PAVIA. Nove lettere di licenziamento per quello che ha tutto il sapore di un addio. Sono state inoltrate ai dipendenti della Kursaal, multisala che in corso Cavour raccoglie i cinema Corso, Corsino e Arti. Il gestore, Walter De Pedys della Arco Program, le ha inviate «sotto forma di tutela, come prevede la procedura». «Ma entro il 10 gennaio prossimo - precisa De Pedys - dovrei incontrare la proprietà. Certo, nelle nostre intenzioni ci sarebbe il proposito di proseguire con la programmazione». Intanto la proprietà è pronta, il 30 gennaio, ad allestire il cantiere.
Sarà Nicole Kidman, con la sua ultima pellicola 'Australia" a scrivere la parola fine della Kursaal pavese. E a ridurre cosi i cinema di Pavia da sei a tre. La programmazione finirà proprio con quel film, programmato dal 16 gennaio. E dal 20 dovrebbe calare il sipario. Dopo 88 anni.

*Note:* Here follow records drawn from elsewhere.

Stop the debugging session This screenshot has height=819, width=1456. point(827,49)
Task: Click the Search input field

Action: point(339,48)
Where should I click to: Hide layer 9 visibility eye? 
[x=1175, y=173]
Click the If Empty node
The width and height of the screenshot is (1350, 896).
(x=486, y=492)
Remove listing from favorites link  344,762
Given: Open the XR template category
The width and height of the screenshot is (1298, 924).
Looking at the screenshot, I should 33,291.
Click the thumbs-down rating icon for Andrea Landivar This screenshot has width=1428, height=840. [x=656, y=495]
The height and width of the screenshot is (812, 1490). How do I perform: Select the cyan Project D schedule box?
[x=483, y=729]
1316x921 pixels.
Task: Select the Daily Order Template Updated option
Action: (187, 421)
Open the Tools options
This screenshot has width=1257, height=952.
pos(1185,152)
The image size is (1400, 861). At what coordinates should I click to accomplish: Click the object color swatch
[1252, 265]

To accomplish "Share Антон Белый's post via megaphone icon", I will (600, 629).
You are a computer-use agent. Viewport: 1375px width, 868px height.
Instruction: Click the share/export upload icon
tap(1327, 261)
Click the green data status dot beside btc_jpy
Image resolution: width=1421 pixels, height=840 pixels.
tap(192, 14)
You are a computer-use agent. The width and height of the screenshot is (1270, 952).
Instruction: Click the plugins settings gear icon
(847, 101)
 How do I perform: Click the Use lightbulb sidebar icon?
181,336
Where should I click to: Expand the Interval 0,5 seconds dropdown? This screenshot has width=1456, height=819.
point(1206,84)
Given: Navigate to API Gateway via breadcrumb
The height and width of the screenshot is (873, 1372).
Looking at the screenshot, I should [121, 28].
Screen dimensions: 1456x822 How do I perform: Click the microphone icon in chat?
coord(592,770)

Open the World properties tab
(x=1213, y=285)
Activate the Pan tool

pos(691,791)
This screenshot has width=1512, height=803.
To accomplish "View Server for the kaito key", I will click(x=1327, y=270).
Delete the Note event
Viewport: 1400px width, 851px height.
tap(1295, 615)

In tutta questa vicenda resta un ma in sospeso. E' De Pedys a spiegare di cosa si tratta. «Ho dato alla proprietà la mia disponibilità per un incontro da tenersi tra il 7 e il 9 gennaio - sottolinea il gestore -. Dipende molto dal Comune perchè la proprietà sembra bene intenzionata. Certo, sarebbe buona cosa proseguire con la programmazione almeno fino al termine della stagione. Interrompere a gennaio non ha senso».
Le voci sono contrastanti. Perchè dall'altra parte la proprietà parrebbe intenzionata ad allestire il cantiere alla scadenza del termine fissato, ossia il 30 gennaio. Qualche problema l'avrebbe semmai la pratica che ora giace in Comune.
«Sotto l'aspetto urbanistico la destinazione vigente del Prg è compatibile con la residenza», spiega l'assessore comunale Franco Sacchi. Mesi fa la proprietà ha presentato la richiesta del permesso di costruire, che ora è in fase di istruttoria. A rallentare la pratica sarebbe un dubbio interpretativo: su una particolare norma tecnica gli uffici comunali hanno chiesto un parere ad un consulente.
Nel frattempo la proprietà ha fatto una dichiarazione di inizio attività, quindi può aprire il cantiere e avviare la fase operativa.
Al posto delle tre sale cinematografiche dovrebbe sorgere una palazzina signorile di 25 appartamenti. Questo perchè il complesso immobiliare di piazza del Tribunale è stato venduto dalla precedente proprietà che faceva capo a Giovanni Merlino ad una società di Milano.
Per avere un'ampia scelta di cinema si dovrà attendere il 2010, quando saranno aperte le sette nuove sale di viale Oberdan.